*** Opening Provided entries ***

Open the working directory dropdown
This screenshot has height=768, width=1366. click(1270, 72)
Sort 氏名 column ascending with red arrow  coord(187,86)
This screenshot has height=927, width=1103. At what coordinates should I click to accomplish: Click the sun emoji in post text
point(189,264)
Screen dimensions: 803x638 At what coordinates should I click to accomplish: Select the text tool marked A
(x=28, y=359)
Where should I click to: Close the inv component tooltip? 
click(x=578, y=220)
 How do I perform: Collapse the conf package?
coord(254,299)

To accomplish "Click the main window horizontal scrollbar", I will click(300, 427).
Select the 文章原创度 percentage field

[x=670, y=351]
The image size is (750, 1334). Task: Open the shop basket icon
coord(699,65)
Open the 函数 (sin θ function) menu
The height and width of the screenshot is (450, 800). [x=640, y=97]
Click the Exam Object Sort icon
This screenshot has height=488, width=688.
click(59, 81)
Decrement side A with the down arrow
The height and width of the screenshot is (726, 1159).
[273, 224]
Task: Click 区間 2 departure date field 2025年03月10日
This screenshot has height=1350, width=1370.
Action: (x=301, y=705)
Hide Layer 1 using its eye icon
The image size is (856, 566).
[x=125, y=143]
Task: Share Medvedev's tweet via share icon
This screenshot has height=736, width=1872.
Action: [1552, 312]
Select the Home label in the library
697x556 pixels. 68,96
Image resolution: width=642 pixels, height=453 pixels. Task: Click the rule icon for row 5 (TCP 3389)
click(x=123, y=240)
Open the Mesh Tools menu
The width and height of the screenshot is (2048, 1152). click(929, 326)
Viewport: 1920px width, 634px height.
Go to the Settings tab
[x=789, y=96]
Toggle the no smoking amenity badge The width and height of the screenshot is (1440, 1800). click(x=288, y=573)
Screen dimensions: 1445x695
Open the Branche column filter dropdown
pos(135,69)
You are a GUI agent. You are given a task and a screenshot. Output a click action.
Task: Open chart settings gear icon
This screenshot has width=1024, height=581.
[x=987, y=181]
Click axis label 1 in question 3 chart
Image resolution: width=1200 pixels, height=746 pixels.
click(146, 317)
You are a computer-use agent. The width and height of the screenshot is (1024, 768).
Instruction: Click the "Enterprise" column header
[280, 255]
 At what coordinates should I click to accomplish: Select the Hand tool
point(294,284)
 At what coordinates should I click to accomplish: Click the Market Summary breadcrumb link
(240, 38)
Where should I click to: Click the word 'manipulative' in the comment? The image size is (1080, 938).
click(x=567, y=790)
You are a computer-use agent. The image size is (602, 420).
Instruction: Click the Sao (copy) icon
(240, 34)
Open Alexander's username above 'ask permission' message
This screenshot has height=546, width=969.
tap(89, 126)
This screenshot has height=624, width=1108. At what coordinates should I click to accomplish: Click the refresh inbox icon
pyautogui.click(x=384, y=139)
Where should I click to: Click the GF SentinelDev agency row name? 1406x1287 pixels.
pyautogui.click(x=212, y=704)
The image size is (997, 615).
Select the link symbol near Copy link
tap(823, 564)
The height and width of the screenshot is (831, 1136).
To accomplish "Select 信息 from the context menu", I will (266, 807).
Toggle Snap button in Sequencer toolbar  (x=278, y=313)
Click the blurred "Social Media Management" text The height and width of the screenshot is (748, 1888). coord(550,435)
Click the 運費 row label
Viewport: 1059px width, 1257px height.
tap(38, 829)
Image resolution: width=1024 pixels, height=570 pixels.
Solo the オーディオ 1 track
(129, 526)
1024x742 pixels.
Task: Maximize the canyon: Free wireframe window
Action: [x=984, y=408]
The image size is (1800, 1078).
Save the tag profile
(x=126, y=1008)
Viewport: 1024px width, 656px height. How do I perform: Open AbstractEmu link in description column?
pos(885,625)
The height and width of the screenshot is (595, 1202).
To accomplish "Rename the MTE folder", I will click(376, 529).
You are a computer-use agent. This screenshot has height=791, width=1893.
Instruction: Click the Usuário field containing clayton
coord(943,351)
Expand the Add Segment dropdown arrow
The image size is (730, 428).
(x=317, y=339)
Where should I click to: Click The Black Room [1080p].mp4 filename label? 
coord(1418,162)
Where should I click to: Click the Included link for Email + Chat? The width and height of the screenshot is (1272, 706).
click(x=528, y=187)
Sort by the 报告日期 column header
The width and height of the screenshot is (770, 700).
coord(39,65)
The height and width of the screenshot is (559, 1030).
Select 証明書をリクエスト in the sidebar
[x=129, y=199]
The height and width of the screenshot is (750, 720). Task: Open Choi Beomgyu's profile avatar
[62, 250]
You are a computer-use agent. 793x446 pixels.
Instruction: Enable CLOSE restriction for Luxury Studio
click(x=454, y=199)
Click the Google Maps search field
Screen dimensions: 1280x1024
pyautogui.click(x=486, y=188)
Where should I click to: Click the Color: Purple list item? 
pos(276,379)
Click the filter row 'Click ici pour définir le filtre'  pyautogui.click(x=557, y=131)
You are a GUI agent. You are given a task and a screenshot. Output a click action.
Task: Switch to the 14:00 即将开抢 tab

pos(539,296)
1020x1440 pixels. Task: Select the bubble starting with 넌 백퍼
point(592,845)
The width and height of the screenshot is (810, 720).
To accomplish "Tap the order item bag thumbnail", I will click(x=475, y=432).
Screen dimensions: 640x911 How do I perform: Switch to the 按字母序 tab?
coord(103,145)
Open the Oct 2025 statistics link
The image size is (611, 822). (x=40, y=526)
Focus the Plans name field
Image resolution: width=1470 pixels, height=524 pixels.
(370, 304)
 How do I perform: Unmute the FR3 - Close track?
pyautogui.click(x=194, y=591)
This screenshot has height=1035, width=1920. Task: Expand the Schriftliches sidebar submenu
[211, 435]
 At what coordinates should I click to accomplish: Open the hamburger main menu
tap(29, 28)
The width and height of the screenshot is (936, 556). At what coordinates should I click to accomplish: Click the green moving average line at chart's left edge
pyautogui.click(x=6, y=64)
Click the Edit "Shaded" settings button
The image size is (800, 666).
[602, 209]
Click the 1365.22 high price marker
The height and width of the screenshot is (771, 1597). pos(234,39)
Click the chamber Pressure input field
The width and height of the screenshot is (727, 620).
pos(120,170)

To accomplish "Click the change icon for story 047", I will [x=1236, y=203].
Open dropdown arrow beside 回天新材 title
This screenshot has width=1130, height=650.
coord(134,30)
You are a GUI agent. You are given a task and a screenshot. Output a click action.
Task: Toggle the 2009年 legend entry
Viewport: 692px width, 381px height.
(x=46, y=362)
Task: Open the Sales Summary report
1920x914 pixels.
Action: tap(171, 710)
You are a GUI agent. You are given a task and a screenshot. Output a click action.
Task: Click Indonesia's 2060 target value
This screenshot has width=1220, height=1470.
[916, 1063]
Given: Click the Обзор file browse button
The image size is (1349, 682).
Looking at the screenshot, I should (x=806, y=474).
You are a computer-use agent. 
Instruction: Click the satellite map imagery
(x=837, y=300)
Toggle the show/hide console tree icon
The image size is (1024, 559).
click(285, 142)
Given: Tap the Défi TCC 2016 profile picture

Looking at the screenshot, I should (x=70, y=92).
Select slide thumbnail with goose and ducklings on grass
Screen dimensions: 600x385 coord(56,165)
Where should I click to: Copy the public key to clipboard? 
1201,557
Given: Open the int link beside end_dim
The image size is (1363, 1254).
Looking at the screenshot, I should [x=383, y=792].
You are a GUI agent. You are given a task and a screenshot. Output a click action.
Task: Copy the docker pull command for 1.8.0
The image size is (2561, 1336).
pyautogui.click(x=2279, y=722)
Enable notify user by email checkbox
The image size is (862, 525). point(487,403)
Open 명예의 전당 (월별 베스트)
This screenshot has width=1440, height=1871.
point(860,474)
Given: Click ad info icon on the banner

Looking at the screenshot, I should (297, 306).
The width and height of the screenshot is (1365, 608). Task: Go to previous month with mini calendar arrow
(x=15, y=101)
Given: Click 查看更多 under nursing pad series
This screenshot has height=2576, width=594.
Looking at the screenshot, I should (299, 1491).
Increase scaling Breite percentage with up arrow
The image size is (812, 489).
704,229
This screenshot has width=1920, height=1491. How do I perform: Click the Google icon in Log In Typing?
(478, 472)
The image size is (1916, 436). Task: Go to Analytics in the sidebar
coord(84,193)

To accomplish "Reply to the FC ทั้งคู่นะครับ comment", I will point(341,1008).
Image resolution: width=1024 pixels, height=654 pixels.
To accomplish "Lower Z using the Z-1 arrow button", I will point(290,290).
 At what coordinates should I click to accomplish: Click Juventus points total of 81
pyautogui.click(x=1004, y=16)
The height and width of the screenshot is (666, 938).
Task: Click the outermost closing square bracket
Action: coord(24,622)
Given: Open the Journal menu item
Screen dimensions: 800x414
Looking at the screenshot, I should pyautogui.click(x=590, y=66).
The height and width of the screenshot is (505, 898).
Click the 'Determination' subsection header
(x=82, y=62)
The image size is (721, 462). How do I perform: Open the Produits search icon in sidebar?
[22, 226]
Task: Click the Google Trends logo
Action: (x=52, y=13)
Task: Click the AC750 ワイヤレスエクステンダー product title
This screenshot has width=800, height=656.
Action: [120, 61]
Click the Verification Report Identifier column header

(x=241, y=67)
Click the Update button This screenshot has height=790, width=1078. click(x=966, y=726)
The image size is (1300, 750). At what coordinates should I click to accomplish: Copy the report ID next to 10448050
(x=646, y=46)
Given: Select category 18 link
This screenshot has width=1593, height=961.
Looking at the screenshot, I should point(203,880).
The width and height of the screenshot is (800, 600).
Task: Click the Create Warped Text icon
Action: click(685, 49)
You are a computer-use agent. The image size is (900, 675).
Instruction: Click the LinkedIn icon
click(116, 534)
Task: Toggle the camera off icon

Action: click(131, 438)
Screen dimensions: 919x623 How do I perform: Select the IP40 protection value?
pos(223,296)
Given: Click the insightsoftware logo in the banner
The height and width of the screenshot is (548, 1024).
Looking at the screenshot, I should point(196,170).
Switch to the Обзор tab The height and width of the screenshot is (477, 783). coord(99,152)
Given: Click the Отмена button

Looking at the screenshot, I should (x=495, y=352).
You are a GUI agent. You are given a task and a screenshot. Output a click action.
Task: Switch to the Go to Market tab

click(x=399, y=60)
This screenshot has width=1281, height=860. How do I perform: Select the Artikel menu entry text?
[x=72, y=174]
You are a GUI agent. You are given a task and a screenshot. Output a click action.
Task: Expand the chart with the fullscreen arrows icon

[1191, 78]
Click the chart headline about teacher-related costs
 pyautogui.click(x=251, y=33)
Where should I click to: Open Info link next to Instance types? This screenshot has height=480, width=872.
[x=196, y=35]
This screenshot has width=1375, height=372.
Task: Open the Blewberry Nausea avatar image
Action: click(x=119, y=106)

*** Closing Provided entries ***

_About this exercise_
Above this instruction are the records; retype exactly the lines from the one containing "Given: Tap the Défi TCC 2016 profile picture" up to and including the one containing "The height and width of the screenshot is (505, 898).".

_Exercise answer_
Given: Tap the Défi TCC 2016 profile picture

Looking at the screenshot, I should (x=70, y=92).
Select slide thumbnail with goose and ducklings on grass
Screen dimensions: 600x385 coord(56,165)
Where should I click to: Copy the public key to clipboard? 
1201,557
Given: Open the int link beside end_dim
The image size is (1363, 1254).
Looking at the screenshot, I should [x=383, y=792].
You are a GUI agent. You are given a task and a screenshot. Output a click action.
Task: Copy the docker pull command for 1.8.0
The image size is (2561, 1336).
pyautogui.click(x=2279, y=722)
Enable notify user by email checkbox
The image size is (862, 525). point(487,403)
Open 명예의 전당 (월별 베스트)
This screenshot has width=1440, height=1871.
point(860,474)
Given: Click ad info icon on the banner

Looking at the screenshot, I should (297, 306).
The width and height of the screenshot is (1365, 608). Task: Go to previous month with mini calendar arrow
(x=15, y=101)
Given: Click 查看更多 under nursing pad series
This screenshot has height=2576, width=594.
Looking at the screenshot, I should (299, 1491).
Increase scaling Breite percentage with up arrow
The image size is (812, 489).
704,229
This screenshot has width=1920, height=1491. How do I perform: Click the Google icon in Log In Typing?
(478, 472)
The image size is (1916, 436). Task: Go to Analytics in the sidebar
coord(84,193)

To accomplish "Reply to the FC ทั้งคู่นะครับ comment", I will point(341,1008).
Image resolution: width=1024 pixels, height=654 pixels.
To accomplish "Lower Z using the Z-1 arrow button", I will point(290,290).
 At what coordinates should I click to accomplish: Click Juventus points total of 81
pyautogui.click(x=1004, y=16)
The height and width of the screenshot is (666, 938).
Task: Click the outermost closing square bracket
Action: coord(24,622)
Given: Open the Journal menu item
Screen dimensions: 800x414
Looking at the screenshot, I should pyautogui.click(x=590, y=66).
The height and width of the screenshot is (505, 898).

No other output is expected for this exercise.